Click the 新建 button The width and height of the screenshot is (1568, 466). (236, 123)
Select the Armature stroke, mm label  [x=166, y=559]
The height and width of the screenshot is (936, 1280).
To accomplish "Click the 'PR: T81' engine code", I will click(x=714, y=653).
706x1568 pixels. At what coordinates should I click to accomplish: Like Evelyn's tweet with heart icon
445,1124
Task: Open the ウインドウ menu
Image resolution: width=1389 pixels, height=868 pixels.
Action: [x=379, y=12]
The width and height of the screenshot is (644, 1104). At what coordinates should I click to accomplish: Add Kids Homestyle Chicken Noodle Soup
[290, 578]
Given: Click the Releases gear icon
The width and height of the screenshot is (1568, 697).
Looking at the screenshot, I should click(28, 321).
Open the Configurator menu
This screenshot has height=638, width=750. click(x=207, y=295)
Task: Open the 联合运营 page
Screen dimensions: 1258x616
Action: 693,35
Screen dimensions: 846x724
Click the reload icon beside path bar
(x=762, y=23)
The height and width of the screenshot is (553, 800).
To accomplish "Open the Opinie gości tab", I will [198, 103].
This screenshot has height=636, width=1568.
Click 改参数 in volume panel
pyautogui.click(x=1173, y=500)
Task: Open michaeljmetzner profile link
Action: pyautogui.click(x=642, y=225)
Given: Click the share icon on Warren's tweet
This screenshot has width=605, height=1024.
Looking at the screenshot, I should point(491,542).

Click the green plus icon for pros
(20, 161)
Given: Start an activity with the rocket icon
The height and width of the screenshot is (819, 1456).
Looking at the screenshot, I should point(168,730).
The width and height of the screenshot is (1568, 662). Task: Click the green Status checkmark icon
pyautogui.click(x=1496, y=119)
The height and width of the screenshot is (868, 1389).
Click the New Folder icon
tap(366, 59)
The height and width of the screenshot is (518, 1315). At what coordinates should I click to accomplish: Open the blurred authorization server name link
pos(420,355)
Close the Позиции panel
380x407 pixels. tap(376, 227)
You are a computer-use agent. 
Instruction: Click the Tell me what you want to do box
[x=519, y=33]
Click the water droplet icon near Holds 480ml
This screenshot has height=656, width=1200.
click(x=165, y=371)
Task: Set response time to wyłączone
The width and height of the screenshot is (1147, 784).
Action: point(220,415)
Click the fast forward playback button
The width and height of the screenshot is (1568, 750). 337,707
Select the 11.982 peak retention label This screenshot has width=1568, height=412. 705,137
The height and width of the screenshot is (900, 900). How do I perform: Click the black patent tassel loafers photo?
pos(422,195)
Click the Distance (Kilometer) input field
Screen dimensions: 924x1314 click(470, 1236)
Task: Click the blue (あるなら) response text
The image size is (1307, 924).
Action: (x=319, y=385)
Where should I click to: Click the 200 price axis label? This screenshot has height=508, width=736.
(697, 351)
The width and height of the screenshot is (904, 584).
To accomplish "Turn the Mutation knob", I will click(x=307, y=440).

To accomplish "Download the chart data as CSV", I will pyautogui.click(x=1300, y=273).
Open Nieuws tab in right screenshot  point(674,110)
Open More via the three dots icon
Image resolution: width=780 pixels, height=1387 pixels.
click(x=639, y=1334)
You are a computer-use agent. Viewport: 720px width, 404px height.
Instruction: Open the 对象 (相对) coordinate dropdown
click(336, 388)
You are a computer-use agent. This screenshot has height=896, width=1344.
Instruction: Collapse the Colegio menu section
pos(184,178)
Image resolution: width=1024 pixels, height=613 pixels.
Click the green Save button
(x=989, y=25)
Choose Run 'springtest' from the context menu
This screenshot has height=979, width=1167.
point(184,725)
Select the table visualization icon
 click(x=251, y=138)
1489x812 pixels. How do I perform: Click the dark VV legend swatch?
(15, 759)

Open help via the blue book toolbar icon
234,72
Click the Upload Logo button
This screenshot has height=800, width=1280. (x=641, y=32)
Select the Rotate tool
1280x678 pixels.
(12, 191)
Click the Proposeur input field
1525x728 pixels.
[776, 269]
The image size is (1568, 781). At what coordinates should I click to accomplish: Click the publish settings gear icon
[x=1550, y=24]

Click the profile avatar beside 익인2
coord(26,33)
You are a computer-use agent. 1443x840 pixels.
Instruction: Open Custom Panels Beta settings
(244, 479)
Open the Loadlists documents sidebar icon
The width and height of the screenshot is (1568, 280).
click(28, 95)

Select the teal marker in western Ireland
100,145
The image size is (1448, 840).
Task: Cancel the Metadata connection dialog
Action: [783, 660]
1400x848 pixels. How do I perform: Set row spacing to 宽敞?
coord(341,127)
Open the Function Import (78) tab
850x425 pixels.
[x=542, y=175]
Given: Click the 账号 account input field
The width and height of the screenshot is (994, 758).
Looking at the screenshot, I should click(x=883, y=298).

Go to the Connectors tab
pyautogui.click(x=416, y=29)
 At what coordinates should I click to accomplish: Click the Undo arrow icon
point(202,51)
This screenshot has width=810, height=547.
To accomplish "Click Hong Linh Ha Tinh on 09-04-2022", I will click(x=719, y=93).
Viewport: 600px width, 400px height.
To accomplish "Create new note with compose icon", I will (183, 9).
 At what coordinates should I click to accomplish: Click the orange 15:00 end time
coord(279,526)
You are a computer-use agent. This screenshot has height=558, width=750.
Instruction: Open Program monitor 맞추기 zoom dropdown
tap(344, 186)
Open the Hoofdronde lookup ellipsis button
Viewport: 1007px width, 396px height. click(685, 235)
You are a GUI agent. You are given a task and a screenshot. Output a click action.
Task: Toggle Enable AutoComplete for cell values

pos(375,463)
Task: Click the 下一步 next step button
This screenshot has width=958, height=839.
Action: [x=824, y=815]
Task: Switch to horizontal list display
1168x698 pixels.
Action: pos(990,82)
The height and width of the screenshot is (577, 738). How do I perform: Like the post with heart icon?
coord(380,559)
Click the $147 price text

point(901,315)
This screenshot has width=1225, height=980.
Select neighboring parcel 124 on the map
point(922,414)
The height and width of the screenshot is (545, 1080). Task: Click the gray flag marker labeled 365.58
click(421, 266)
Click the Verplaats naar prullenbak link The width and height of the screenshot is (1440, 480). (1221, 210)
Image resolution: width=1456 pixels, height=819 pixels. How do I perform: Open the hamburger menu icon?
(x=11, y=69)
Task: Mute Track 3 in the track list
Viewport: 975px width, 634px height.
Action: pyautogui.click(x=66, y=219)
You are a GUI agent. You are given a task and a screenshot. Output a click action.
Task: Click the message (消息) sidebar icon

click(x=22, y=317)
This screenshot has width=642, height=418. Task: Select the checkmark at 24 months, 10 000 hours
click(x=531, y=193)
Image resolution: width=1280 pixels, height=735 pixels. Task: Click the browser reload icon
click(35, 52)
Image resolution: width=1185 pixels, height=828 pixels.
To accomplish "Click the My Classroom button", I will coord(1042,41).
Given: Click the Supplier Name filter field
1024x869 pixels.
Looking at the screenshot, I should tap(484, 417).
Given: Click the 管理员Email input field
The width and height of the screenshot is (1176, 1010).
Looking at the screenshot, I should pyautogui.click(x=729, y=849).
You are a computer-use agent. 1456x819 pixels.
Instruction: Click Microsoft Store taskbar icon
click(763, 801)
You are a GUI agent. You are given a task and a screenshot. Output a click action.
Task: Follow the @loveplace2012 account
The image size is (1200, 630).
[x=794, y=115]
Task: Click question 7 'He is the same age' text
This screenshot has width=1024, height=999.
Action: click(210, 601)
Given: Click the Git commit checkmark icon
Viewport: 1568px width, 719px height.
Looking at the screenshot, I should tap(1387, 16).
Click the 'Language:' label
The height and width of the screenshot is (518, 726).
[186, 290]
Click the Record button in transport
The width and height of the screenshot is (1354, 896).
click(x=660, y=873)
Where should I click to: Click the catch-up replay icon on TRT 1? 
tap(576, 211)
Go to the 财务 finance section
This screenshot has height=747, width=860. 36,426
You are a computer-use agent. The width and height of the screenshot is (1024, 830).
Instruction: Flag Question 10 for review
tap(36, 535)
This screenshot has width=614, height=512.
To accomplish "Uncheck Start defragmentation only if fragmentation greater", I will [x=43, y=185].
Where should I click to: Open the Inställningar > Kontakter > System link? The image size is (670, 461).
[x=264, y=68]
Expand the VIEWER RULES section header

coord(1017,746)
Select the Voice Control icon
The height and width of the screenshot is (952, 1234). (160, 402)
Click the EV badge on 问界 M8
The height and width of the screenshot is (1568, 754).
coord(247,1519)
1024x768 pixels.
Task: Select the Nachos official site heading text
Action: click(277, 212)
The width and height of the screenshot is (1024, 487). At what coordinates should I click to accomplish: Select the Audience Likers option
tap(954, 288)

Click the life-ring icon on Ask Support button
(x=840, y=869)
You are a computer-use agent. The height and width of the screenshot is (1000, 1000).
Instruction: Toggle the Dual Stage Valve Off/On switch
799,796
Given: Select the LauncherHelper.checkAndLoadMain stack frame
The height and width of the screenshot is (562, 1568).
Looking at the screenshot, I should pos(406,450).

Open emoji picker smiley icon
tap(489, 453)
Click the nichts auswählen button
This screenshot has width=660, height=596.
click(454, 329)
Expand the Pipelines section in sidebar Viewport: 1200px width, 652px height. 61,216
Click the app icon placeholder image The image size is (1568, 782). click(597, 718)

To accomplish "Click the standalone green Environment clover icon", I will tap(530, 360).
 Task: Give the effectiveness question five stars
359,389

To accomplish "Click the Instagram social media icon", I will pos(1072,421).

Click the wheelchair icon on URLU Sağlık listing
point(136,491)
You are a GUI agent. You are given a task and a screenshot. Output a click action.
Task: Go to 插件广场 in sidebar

SHORT TASK →
Swap "Instruction" for "Command" in the lines starting at the one containing "You are a computer-use agent. 1456x819" and ending at the one containing "coord(1017,746)", and return only those lines with nothing else changed.

EXPECTED ANSWER →
You are a computer-use agent. 1456x819 pixels.
Command: Click Microsoft Store taskbar icon
click(763, 801)
You are a GUI agent. You are given a task and a screenshot. Output a click action.
Task: Follow the @loveplace2012 account
The image size is (1200, 630).
[x=794, y=115]
Task: Click question 7 'He is the same age' text
This screenshot has width=1024, height=999.
Action: click(210, 601)
Given: Click the Git commit checkmark icon
Viewport: 1568px width, 719px height.
Looking at the screenshot, I should tap(1387, 16).
Click the 'Language:' label
The height and width of the screenshot is (518, 726).
[186, 290]
Click the Record button in transport
The width and height of the screenshot is (1354, 896).
click(x=660, y=873)
Where should I click to: Click the catch-up replay icon on TRT 1? 
tap(576, 211)
Go to the 财务 finance section
This screenshot has height=747, width=860. 36,426
You are a computer-use agent. The width and height of the screenshot is (1024, 830).
Command: Flag Question 10 for review
tap(36, 535)
This screenshot has width=614, height=512.
To accomplish "Uncheck Start defragmentation only if fragmentation greater", I will [x=43, y=185].
Where should I click to: Open the Inställningar > Kontakter > System link? The image size is (670, 461).
[x=264, y=68]
Expand the VIEWER RULES section header

coord(1017,746)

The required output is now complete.